Am Montag, 18. September 2006 03:56 schrieb Bob Rogers:
> The attached patch consolidates most of the existing stack-unwinding
> code into Continuation:invoke; previously, RetContinuation:invoke and
> find_exception_handler also did stack-unwinding, and none of the three
> did it quite the same way.
Very good.
> Here are the effects:
>
> 1. Improved code sharing, a prerequisite for improving semantics.
>
> 2. Actions are now triggered when a continuation is called, fixing
> two TODO cases (and also two others which were looking for the buggy
> behavior). Previously, this only worked for exception handling and
> RetContinuation.
There are (ought to be) presumably 2 different kinds of continuations:
1) I leave this call frame for now, but I'll be back
2) I'm done with this call frame forever
An exit_handler action would be invoked only for the 2nd case.
And while at it, we probably want some more specialized (limited)
continuations with e.g. a given range of call frames, which the continuation
will not leave.
> 3. Actions are no longer triggered as a side-effect of discovering
> that there are no active exception handlers, which is more in the spirit
> of PDD23.
IMHO there is always an exception handler, assuming a toplevel default
handler, which is implicitely handling the "No exception handler found" case.
Avoiding this side-effect seems to be the reason for the very complex and
costly search for active handlers, which I really don't like.
Re PDD23 see below.
> 4. Variable names are now more consistent between
> Continuation:invoke and RetContinuation:invoke (or what's left of it).
Great.
> Questions:
>
> 1. I notice that parameter passing is handled by Continuation:invoke
> but not by RetContinuation:invoke. Currently I have to use some
> cumbersome "Am I a RetContinuation?" logic in what is supposed to be the
> generic method in order to deal with this. It would be nicer if they
> both passed parameters in the same way. Is there some reason this can't
> be done?
Currently set_returns and set_args are 2 different opcodes:
.return (foo, bar) # RetContinuation.invoke - set_returns
cc(foo, bar) # Continuation.invoke - set_args
But with a few changes, we could unify "results" value handling:
- the current_results pointer *should* be part of the continuation structure
and not of the context like now (it is already in the Continuation)

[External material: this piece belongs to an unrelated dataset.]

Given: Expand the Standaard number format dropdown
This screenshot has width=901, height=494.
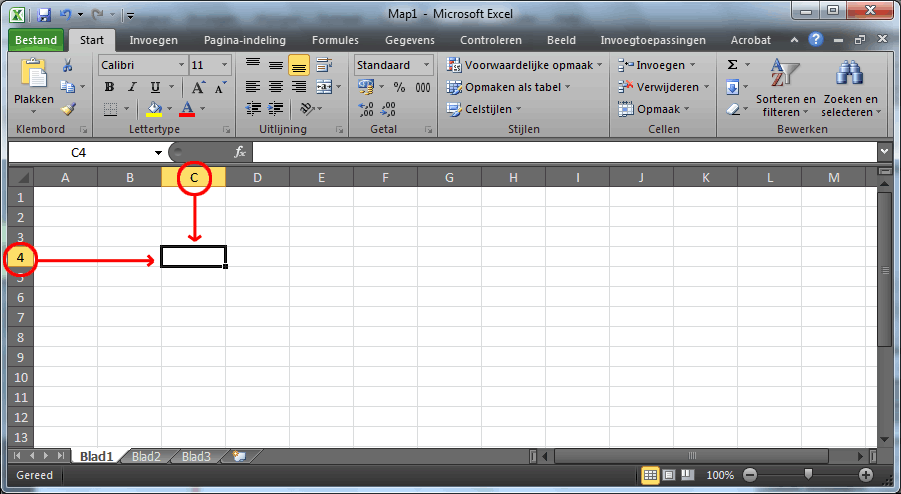Looking at the screenshot, I should coord(426,65).
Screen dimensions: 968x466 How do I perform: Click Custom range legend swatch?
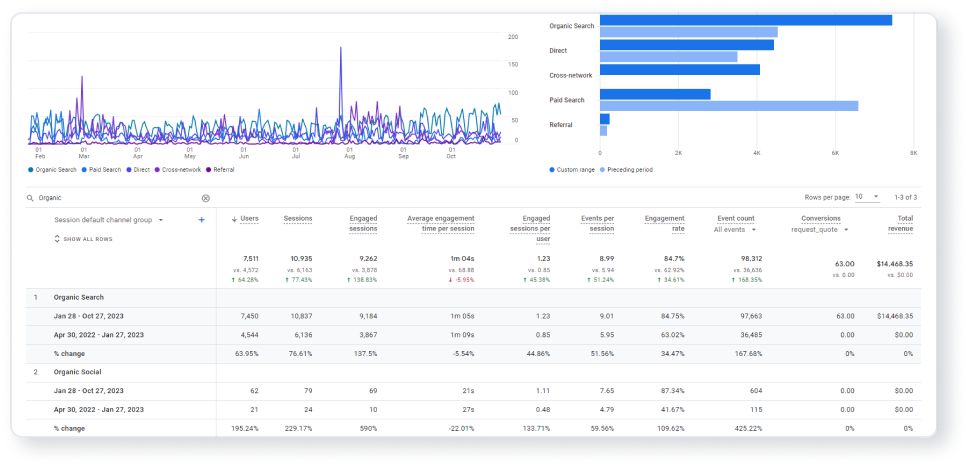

- then unifying set_returns and set_args would give us common
{Ret,}Continuation argument->results passing.
> 2. The exception handling case is not as efficient as it could be
> (quadratic handler search followed by re-searching for the handler's
> stack entry). This would be helped by splitting the unwinding code into
> a separate routine, and calling it from each of the invoke methods,
> rather than trying to use inheritance. But I assume this will need to
> be rewritten anyway when PDD23 is fully implemented. With that in mind,
> is this OK for now?
Given that it'll be rewritten yes ;-)
> 3. Around src/exceptions.c:268 (unpatched) there is an assignment of
> e->entry_type to NO_STACK_ENTRY_TYPE, after a comment explaining why.
> The patch disables this assignment, with no ill effect. If the code is
> still needed for some reason, it will have to be moved to
> RetContinuation:invoke, but I don't have a test case to ensure that I've
> done this right. Should I just chuck it?
It was IIRC needed for DOD. I.e. at some time there was a stale stack entry,
which caused troubles during stack marking. This could have been due to an
error elsewhere of course.
> Suggestions are cordially invited. If I hear no complaints by
> tomorrow night, I will assume all answers are "yes," and commit this (or
> something close to it).
Ok. BTW:
+ && ! ret_continuation_p) {
fprintf(stderr, "[oops; continuation %p of type %d "
"is trying to jump from runloop %d to runloop %d]\n",
This meessage is triggered for exceptions too, which is wrong. Only
continuations that *would* possibly resume this runloop are a problem (i.e.
the 1) case above).
Re PDD23: It's not implementable the way it is. The main problem is of course
the already discussed continuation border of C code. E.g.
<cite> The embedding program
may choose to handle the exception and continue execution by invoking
the exception's continuation.
</cite>
But there's no way currently to safely invoke the continuation from C code and
continue at some arbitrary runloop nesting.
I also dislike the stated mandantory closure-ish behavior of handlers. The
general case seems to be that the handler is a label in the context of the
handling call frame. If HLL semantics are different, the handler code can
still create and call a closure for handling the exception.
And I don't get the rational of:
<cite>
3 Invoke the handler (note: this is still in the thrower's dynamic con-
text).
</cite>
To me it seems that this should always be the exception handler's context.